(begin)

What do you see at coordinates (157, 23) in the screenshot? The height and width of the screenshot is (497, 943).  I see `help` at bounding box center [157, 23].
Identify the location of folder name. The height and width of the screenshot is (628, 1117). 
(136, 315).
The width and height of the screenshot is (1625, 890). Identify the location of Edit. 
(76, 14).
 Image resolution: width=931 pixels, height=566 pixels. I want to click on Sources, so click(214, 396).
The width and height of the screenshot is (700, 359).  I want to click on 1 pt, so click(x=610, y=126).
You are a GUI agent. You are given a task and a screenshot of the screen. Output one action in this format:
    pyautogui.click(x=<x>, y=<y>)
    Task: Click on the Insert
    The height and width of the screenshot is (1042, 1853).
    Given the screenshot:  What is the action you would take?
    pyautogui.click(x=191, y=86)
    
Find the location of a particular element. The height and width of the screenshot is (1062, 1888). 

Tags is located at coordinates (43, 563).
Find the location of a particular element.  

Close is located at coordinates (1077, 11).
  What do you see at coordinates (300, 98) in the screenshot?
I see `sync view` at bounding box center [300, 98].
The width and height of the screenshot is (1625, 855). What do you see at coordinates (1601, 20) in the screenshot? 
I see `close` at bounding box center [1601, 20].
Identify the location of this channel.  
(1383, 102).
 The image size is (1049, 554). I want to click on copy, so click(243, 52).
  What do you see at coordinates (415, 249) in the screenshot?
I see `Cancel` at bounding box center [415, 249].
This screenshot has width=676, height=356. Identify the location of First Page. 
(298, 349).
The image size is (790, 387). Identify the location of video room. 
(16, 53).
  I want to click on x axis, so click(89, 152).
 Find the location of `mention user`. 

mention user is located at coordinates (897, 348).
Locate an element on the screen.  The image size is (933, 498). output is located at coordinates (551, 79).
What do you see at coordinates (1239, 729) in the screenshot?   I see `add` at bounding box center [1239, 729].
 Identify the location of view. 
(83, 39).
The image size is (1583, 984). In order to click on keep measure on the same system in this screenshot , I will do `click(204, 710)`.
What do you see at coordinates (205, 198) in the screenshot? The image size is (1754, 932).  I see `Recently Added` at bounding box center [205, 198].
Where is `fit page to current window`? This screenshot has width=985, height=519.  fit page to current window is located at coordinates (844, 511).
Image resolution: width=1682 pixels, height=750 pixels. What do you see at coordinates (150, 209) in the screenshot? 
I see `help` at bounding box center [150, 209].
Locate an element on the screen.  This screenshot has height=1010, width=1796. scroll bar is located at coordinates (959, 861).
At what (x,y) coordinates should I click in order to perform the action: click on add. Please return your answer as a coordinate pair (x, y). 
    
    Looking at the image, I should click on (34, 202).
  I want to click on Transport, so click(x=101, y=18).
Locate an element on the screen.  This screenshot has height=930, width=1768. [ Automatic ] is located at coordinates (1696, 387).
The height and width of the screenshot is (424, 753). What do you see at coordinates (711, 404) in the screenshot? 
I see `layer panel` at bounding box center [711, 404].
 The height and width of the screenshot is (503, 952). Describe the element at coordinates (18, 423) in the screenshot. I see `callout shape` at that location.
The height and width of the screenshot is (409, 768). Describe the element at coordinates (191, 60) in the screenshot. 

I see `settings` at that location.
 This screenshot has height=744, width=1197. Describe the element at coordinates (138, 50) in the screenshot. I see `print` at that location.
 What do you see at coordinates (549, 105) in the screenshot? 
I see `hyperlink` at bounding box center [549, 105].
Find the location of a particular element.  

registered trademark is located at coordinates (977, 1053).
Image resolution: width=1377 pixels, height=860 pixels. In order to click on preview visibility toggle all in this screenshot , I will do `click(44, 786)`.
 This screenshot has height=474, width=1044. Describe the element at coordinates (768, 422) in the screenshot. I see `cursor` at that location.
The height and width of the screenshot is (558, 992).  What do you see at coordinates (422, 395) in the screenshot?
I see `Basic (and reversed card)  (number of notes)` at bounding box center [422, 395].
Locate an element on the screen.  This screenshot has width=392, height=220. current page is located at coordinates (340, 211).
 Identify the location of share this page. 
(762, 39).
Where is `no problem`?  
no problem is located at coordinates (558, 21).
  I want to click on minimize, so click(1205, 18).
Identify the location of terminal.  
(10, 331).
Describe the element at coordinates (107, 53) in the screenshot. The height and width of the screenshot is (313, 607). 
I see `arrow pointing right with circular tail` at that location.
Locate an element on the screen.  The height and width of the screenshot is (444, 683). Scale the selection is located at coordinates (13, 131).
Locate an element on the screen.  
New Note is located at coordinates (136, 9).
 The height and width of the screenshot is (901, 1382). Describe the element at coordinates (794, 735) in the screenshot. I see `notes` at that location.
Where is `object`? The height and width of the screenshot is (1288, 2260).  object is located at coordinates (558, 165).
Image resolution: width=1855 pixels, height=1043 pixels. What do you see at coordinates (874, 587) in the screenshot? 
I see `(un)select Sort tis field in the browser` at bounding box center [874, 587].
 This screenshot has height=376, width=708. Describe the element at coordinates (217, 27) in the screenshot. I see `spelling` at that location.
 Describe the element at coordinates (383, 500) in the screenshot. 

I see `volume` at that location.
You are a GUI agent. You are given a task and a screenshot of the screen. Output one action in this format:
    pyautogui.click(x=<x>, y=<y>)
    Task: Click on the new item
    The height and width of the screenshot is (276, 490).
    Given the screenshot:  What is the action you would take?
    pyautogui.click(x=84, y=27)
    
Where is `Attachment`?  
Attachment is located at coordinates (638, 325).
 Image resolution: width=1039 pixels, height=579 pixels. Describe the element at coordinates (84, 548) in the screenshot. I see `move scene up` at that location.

(end)

*Work instructions*
Retype the material above exactly as it appears, line for line.

*Exercise response*
What do you see at coordinates (157, 23) in the screenshot? The height and width of the screenshot is (497, 943).  I see `help` at bounding box center [157, 23].
Identify the location of folder name. The height and width of the screenshot is (628, 1117). 
(136, 315).
The width and height of the screenshot is (1625, 890). Identify the location of Edit. 
(76, 14).
 Image resolution: width=931 pixels, height=566 pixels. I want to click on Sources, so click(214, 396).
The width and height of the screenshot is (700, 359).  I want to click on 1 pt, so click(x=610, y=126).
You are a GUI agent. You are given a task and a screenshot of the screen. Output one action in this format:
    pyautogui.click(x=<x>, y=<y>)
    Task: Click on the Insert
    The height and width of the screenshot is (1042, 1853).
    Given the screenshot:  What is the action you would take?
    pyautogui.click(x=191, y=86)
    
Find the location of a particular element. The height and width of the screenshot is (1062, 1888). 

Tags is located at coordinates (43, 563).
Find the location of a particular element.  

Close is located at coordinates (1077, 11).
  What do you see at coordinates (300, 98) in the screenshot?
I see `sync view` at bounding box center [300, 98].
The width and height of the screenshot is (1625, 855). What do you see at coordinates (1601, 20) in the screenshot? 
I see `close` at bounding box center [1601, 20].
Identify the location of this channel.  
(1383, 102).
 The image size is (1049, 554). I want to click on copy, so click(243, 52).
  What do you see at coordinates (415, 249) in the screenshot?
I see `Cancel` at bounding box center [415, 249].
This screenshot has width=676, height=356. Identify the location of First Page. 
(298, 349).
The image size is (790, 387). Identify the location of video room. 
(16, 53).
  I want to click on x axis, so click(89, 152).
 Find the location of `mention user`. 

mention user is located at coordinates (897, 348).
Locate an element on the screen.  The image size is (933, 498). output is located at coordinates (551, 79).
What do you see at coordinates (1239, 729) in the screenshot?   I see `add` at bounding box center [1239, 729].
 Identify the location of view. 
(83, 39).
The image size is (1583, 984). In order to click on keep measure on the same system in this screenshot , I will do `click(204, 710)`.
What do you see at coordinates (205, 198) in the screenshot? The image size is (1754, 932).  I see `Recently Added` at bounding box center [205, 198].
Where is `fit page to current window`? This screenshot has width=985, height=519.  fit page to current window is located at coordinates (844, 511).
Image resolution: width=1682 pixels, height=750 pixels. What do you see at coordinates (150, 209) in the screenshot? 
I see `help` at bounding box center [150, 209].
Locate an element on the screen.  This screenshot has height=1010, width=1796. scroll bar is located at coordinates (959, 861).
At what (x,y) coordinates should I click in order to perform the action: click on add. Please return your answer as a coordinate pair (x, y). 
    
    Looking at the image, I should click on (34, 202).
  I want to click on Transport, so click(x=101, y=18).
Locate an element on the screen.  This screenshot has height=930, width=1768. [ Automatic ] is located at coordinates (1696, 387).
The height and width of the screenshot is (424, 753). What do you see at coordinates (711, 404) in the screenshot? 
I see `layer panel` at bounding box center [711, 404].
 The height and width of the screenshot is (503, 952). Describe the element at coordinates (18, 423) in the screenshot. I see `callout shape` at that location.
The height and width of the screenshot is (409, 768). Describe the element at coordinates (191, 60) in the screenshot. 

I see `settings` at that location.
 This screenshot has height=744, width=1197. Describe the element at coordinates (138, 50) in the screenshot. I see `print` at that location.
 What do you see at coordinates (549, 105) in the screenshot? 
I see `hyperlink` at bounding box center [549, 105].
Find the location of a particular element.  

registered trademark is located at coordinates (977, 1053).
Image resolution: width=1377 pixels, height=860 pixels. In order to click on preview visibility toggle all in this screenshot , I will do `click(44, 786)`.
 This screenshot has height=474, width=1044. Describe the element at coordinates (768, 422) in the screenshot. I see `cursor` at that location.
The height and width of the screenshot is (558, 992).  What do you see at coordinates (422, 395) in the screenshot?
I see `Basic (and reversed card)  (number of notes)` at bounding box center [422, 395].
Locate an element on the screen.  This screenshot has width=392, height=220. current page is located at coordinates (340, 211).
 Identify the location of share this page. 
(762, 39).
Where is `no problem`?  
no problem is located at coordinates (558, 21).
  I want to click on minimize, so click(1205, 18).
Identify the location of terminal.  
(10, 331).
Describe the element at coordinates (107, 53) in the screenshot. The height and width of the screenshot is (313, 607). 
I see `arrow pointing right with circular tail` at that location.
Locate an element on the screen.  The height and width of the screenshot is (444, 683). Scale the selection is located at coordinates (13, 131).
Locate an element on the screen.  
New Note is located at coordinates (136, 9).
 The height and width of the screenshot is (901, 1382). Describe the element at coordinates (794, 735) in the screenshot. I see `notes` at that location.
Where is `object`? The height and width of the screenshot is (1288, 2260).  object is located at coordinates (558, 165).
Image resolution: width=1855 pixels, height=1043 pixels. What do you see at coordinates (874, 587) in the screenshot? 
I see `(un)select Sort tis field in the browser` at bounding box center [874, 587].
 This screenshot has height=376, width=708. Describe the element at coordinates (217, 27) in the screenshot. I see `spelling` at that location.
 Describe the element at coordinates (383, 500) in the screenshot. 

I see `volume` at that location.
You are a GUI agent. You are given a task and a screenshot of the screen. Output one action in this format:
    pyautogui.click(x=<x>, y=<y>)
    Task: Click on the new item
    The height and width of the screenshot is (276, 490).
    Given the screenshot:  What is the action you would take?
    pyautogui.click(x=84, y=27)
    
Where is `Attachment`?  
Attachment is located at coordinates (638, 325).
 Image resolution: width=1039 pixels, height=579 pixels. Describe the element at coordinates (84, 548) in the screenshot. I see `move scene up` at that location.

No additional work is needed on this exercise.